A CONTEMPORARY LENS ON HISTORIC FORM
Welcome to The Steel Yard’s Inaugural Resident Art Exhibit
The Steel Yard is opening its inaugural artist residency show on Friday, August 13 at The Wurks Gallery on Acorn Street in Providence. While artist residency has existed since the inception of The Steel Yard (20 years ago) – it has only recently become an organized program. The curated exhibit will include twelve artist residents; all of whom will share their unique perspective of industrial art.
Each piece represents unexpected mediums, demonstrating a historic process through a contemporary lens. These include metals, light metals, ceramics, and foundry, all crafted in The Steel Yard’s historic 12,000 square foot studio over this past year. The artists themselves have widely varying backgrounds. Some are self-taught and some have a formal art education, but all are emerging in their practice.

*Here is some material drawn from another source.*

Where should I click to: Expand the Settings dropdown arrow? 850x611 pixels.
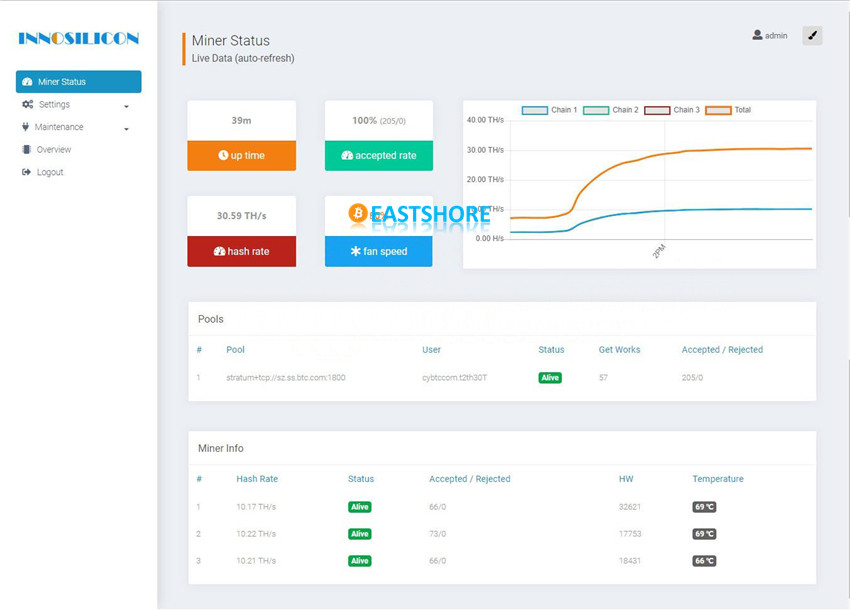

The exhibition will include original works by Justin Dillenbeck, Elsa Hoffman, Tom Hubbard, David Karoff, Maxime Lefebvre, Joss Liao, Victoria Milne, Henry Robinson, Ellen Rogers, Rena Rong, and Emily Rye. To learn more about each artist and preview their work go here.

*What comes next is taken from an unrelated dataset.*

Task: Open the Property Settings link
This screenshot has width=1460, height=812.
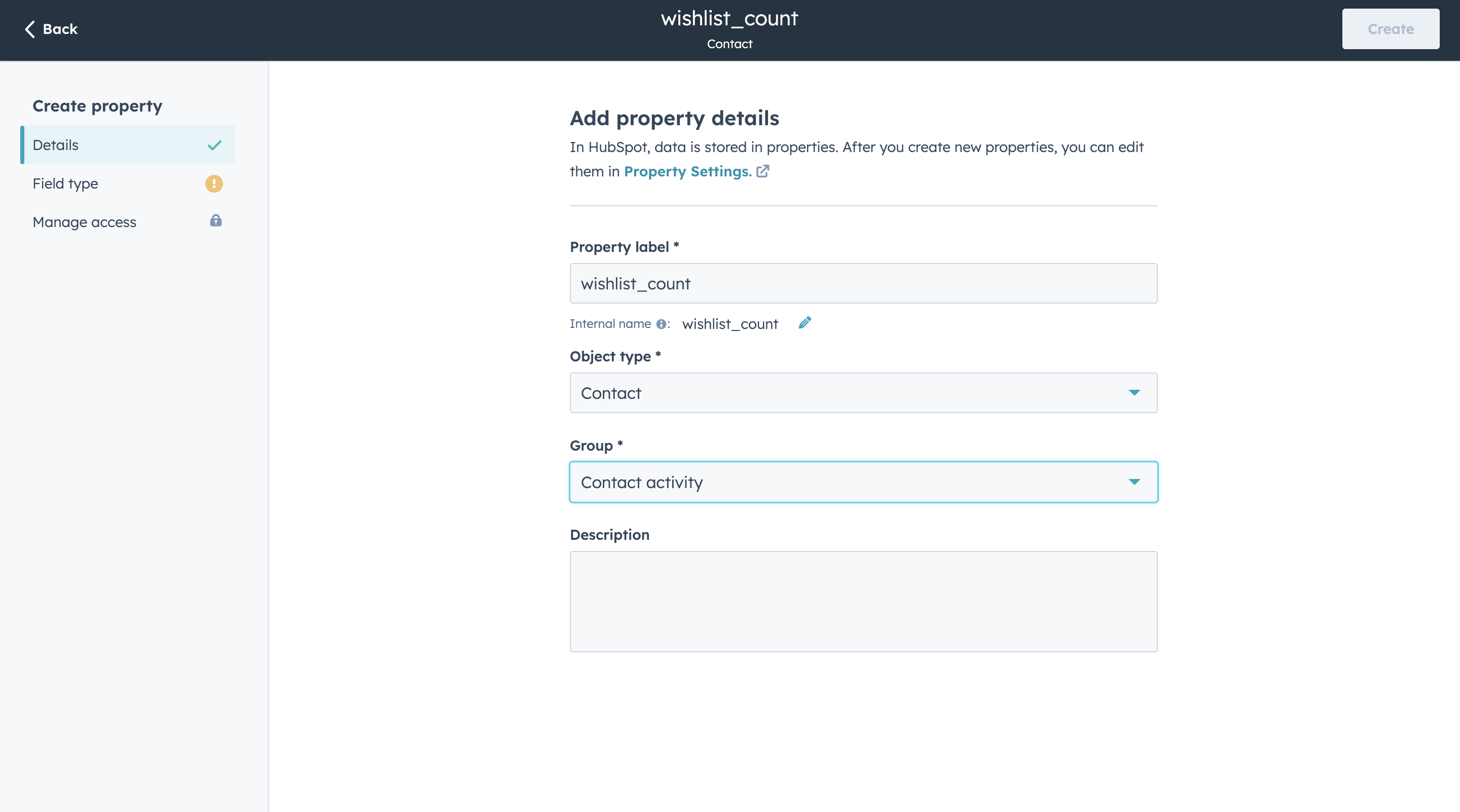Action: [687, 172]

Tom Hubbard, Ceramics Fellow, describes his recent work and the impact of working in a historic industrial studio. My recent work is informed by current events, the effects of mobility, and my response to places including a studio set in a century-old steel yard. Inspired by swage blocks, industrial castings and USGS survey markers my current abstract ceramic sculptures reinterpret industrial forms as elegant, refined, and ambiguous objects allowing the viewer to freely interpret the forms, their markings, and their meanings.
Some artist residents have spent a full year in The Steel Yard studios, while others have taken advantage of micro-residencies. Micro-residencies give artists the opportunity to grow and strengthen their practice in a shorter and more flexible time period. Micro-resident David Karoff set aside his art-making for more than 35 years. Over a decade ago, he found The Steel Yard and began making sculpture again, eking out very limited hours from work and family for art. With recent life changes, he became an artist resident this year, where he describes his four months with us as, . . .a time of great unrest. He’s now poised to make a significant life change and focus on making art. You can see David’s life changing work at the show.
Hosted by our neighbors, and friends, at The Wurks at 45 Acorn Street in Providence, the show will open with a public reception on Friday, August 13th at 6pm and run through the week with viewing hours available on Wednesday, Thursday, and Friday from 3pm – 6pm.. A public closing reception will be held on Saturday, August 21 at 6pm.
The Wurks is located right around the corner from The Steel Yard. They are a collaboratively managed artist’s workspace that exists as a place for a diverse group of artists and designers to foster a community of hard work and forward thinking in the Ocean State.
The Steel Yard is an award-winning industrial arts center, a manufacturer of custom and functional public art, a craft school, shared studio, and Providence’s most unique private outdoor venue. The 3.8-acre campus and 12,000 square foot studio are located on the National Historic Register former home of Providence Steel and Iron Company in Providence’s Industrial Valley. Community members of all ages and abilities rely on the Steel Yard to practice their craft, gain experience and knowledge and launch their businesses.
Mission: The Steel Yard’s historic campus is a platform for professional artists, makers and the community to practice and learn the industrial arts. The organization fosters creative and economic opportunities, by providing workspace, tools, training, and education while forging lasting links to a local tradition of craftsmanship.